Ora quest’uomo, di 69 anni è inchiodato ad un letto. Testa, braccia e gambe inerti. E’ rimasto due anni in ospedale,presso il centro specializzato del CTO per le lesioni del midollo spinale. Una lotta contro le piaghe da decubito, le infezioni polmonari, l’atrofia dei muscoli. Contro tutto quello che si accanisce nei confronti di un organismo immobile, inerte come un manichino. Ma Alfani non si è mai arreso. Qualche giorno fa, in ospedale, ha ricevuto in dono una pergamena dai suoi amici sindacalisti della Fiba Cisl del Lazio. C’era anche Franco Simeoni, bancario come lui, che oggi guida la Cisl regionale. Alfani piange mentre ce lo racconta. Ma ora è tornato a casa. La sua vita è scandita dalle lunghe ore di fisioterapia, dalla radio, dalla grande pianta di magnolia fiorita davanti alla sua finestra, dalle letture dei giornali che altri fanno per lui. La moglie Renata ed i due figli si alternano al suo capezzale, ininterrottamente. “Mia moglie in tre anni ha saltato solo un giorno perché aveva la tosse forte e temeva un contagio per me”, racconta Alfani. “Ci sono stati momenti terribili. Ma la fede, la solidarietà e l’affetto della mia famiglia e dei miei amici mi hanno aiutato ad andare avanti. Guardi, da qualche tempo riesco a sollevare le mani”. E’ un gesto infantile, che gli da fiducia nonostante non arrivi a sfiorarsi il volto.

Non si è mai perso d’animo Rubino. Si tiene informato, segue ed apprezza le uscite di Bonanni in televisione e sui giornali. La Cisl, il sindacato e la politica rimangono , in fondo, la sua vita. Fin dai tempi dell’università, nella federazione degli studenti cattolici, accanto a uomini come Nuccio Fava, futuro direttore del tg1.”Ci sentiamo ogni tanto al telefono. Lui non sa quello che mi è successo. Mia moglie non ha voluto dirglielo per non farlo rattristare.

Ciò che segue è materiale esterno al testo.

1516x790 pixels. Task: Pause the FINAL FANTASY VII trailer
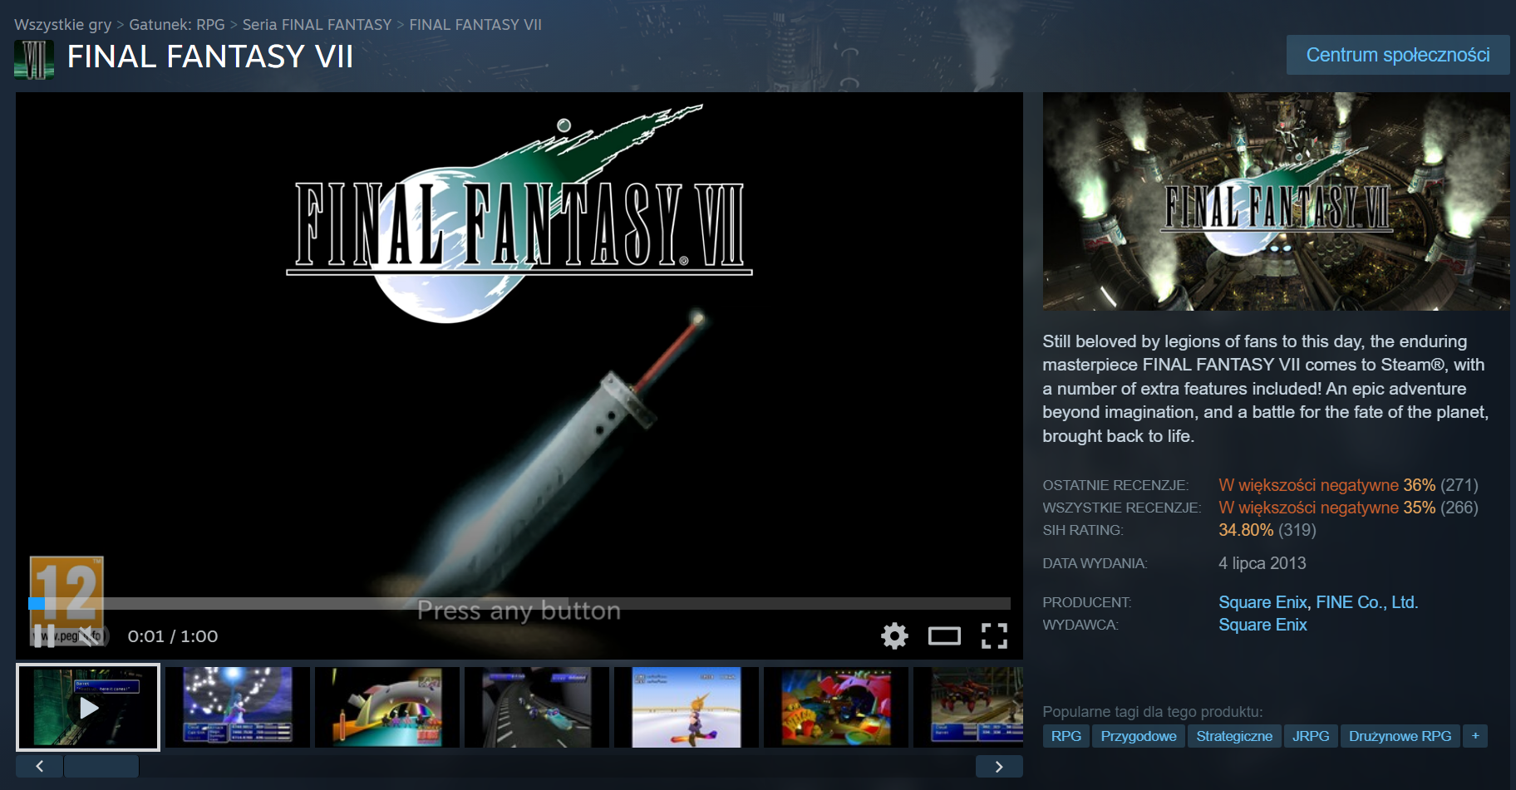47,635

E’ un uomo molto sensibile”.

Il cane di famiglia, silenzioso, si raggomitola sotto il letto. Rubino Alfani non può vederlo, perché non può girare o sollevare la testa. Riesce a muovere solo gli occhi. I fisioterapisti dicono che presto riuscirà a stare su una carrozzina elettrica costruita appositamente per lui. Chissà, così forse potrà andare sul terrazzo. O magari rivedere il suo ufficio di Via Po. Lui in fondo è ottimista. Spera un giorno di tornare a camminare. Non ha mai pensato al suicidio. E parla anche del caso di Eluana Englaro. “Non sono d’accordo sulla sentenza di quei giudici che hanno autorizzato a sospendere l’alimentazione a quella ragazza. La vita è un dono di Dio. E’ una cosa sacra. Anche il coma è vita. Che ne sanno i magistrati se questa ragazza pensa, sogna, percepisce l’affetto che la circonda? E come fa il padre a dire che la figlia avrebbe voluto staccare la spina? Sono scelte difficili,dolorose. Io non mi sono arreso mai. Ci sono state tanti casi di persone che si sono svegliate dal coma. Bisogna lasciare decidere alla provvidenza. Come è accaduto nel mio caso”.